Assystem shows off its vision of the City Car
Assystem shows off its vision of the City Car.
One of the more inventive concept vehicles on display at this year's Geneva auto show is the City Car from the unfortunately named Assystem, which touts the project as a way of exploring "different thought strategies on the future of the city car." The most obvious of these strategies from the outside is the layout of the car's wheels in a diamond formation--a principle that has been patented by Franco Sbarro, Assystem's partner on the project. The car's doors open upward in gullwing-style, not just to show that it is a concept car, but to allow the greatest access with the minimum footprint area.
It is inside, however, that the City Car really gets our attention. In place of a windshield, the City Car has an LCD display, which can apparently be rendered transparent for regular driving (we're not sure how) or turned into a monitor showing camera footage of the road ahead in difficult driving conditions or at night. To help with night driving, the City Car also has an infrared camera. In the latter mode, the system relies on four external cameras that reproduce real-time imagery of the road, onto which is then projected information on key road markers and obstacles, such as traffic lights and pedestrians. According to its designers, the screen can also be connected to the City Car's onboard GPS navigation system to give drivers an "augmented reality" view of the road ahead, complete with turn arrows projected onto real objects.

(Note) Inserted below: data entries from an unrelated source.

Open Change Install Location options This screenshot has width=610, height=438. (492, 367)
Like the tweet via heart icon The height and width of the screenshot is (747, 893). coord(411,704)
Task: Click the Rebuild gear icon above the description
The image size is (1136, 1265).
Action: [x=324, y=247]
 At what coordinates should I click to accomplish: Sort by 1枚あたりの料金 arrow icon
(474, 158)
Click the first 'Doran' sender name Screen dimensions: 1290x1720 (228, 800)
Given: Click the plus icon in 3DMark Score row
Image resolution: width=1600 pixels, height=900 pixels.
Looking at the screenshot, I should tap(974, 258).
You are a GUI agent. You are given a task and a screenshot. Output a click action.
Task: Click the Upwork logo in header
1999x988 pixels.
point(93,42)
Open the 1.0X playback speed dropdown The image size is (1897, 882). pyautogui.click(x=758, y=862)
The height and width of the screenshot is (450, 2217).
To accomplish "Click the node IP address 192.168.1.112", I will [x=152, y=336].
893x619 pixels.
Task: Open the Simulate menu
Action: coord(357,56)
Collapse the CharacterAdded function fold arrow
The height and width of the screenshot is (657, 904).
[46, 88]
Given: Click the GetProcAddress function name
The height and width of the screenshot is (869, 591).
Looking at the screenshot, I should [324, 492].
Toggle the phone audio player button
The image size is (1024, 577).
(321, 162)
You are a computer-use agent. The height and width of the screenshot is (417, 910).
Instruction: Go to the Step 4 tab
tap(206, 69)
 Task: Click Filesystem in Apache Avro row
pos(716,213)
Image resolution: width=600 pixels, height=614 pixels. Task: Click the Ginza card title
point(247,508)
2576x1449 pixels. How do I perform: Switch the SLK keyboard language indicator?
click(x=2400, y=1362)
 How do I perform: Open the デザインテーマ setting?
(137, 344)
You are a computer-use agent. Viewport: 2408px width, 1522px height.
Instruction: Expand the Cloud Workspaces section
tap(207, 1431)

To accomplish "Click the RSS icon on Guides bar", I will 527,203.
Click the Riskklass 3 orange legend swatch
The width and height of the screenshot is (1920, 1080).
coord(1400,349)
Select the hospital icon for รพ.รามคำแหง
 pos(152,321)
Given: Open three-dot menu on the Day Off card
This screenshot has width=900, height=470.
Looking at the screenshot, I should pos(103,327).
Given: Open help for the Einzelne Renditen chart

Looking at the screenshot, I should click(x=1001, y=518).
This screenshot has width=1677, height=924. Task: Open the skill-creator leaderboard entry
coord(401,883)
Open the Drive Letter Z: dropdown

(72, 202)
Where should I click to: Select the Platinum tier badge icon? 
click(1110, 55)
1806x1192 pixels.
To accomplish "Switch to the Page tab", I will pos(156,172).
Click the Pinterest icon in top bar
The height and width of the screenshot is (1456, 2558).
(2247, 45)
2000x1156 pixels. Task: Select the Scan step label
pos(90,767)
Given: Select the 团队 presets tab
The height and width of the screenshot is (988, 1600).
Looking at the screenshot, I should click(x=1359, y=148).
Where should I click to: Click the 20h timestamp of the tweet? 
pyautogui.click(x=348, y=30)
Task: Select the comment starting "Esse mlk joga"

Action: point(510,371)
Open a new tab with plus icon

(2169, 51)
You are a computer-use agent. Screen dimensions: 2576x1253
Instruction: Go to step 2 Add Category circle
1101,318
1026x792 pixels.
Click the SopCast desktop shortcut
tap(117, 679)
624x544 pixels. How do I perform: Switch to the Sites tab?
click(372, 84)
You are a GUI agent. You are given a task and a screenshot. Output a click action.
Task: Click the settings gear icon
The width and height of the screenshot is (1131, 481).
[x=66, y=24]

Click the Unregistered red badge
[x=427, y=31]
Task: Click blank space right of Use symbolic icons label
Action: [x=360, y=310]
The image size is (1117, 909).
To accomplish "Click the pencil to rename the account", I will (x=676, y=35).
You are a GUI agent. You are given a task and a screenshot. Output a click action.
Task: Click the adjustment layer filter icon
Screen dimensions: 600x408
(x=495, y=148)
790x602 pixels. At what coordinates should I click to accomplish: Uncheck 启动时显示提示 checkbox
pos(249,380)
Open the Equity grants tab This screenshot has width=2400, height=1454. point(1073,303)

Assystem also suggests that the City Car can identify specific road signs such as those for speed limits and one-way streets, and give a warning notice if the driver's behavior is contravening them. To complete the futuristic vision, the City Car's designers envisage an iris-recognition system for turning the vehicle on and for detecting when the driver becomes tired. If all this sounds too good to be true, it very probably is--when we first asked for a demonstration of the system, the Assystem rep was having trouble even turning the screen on. Not quite ready for prime time, but an interesting view of the future all the same.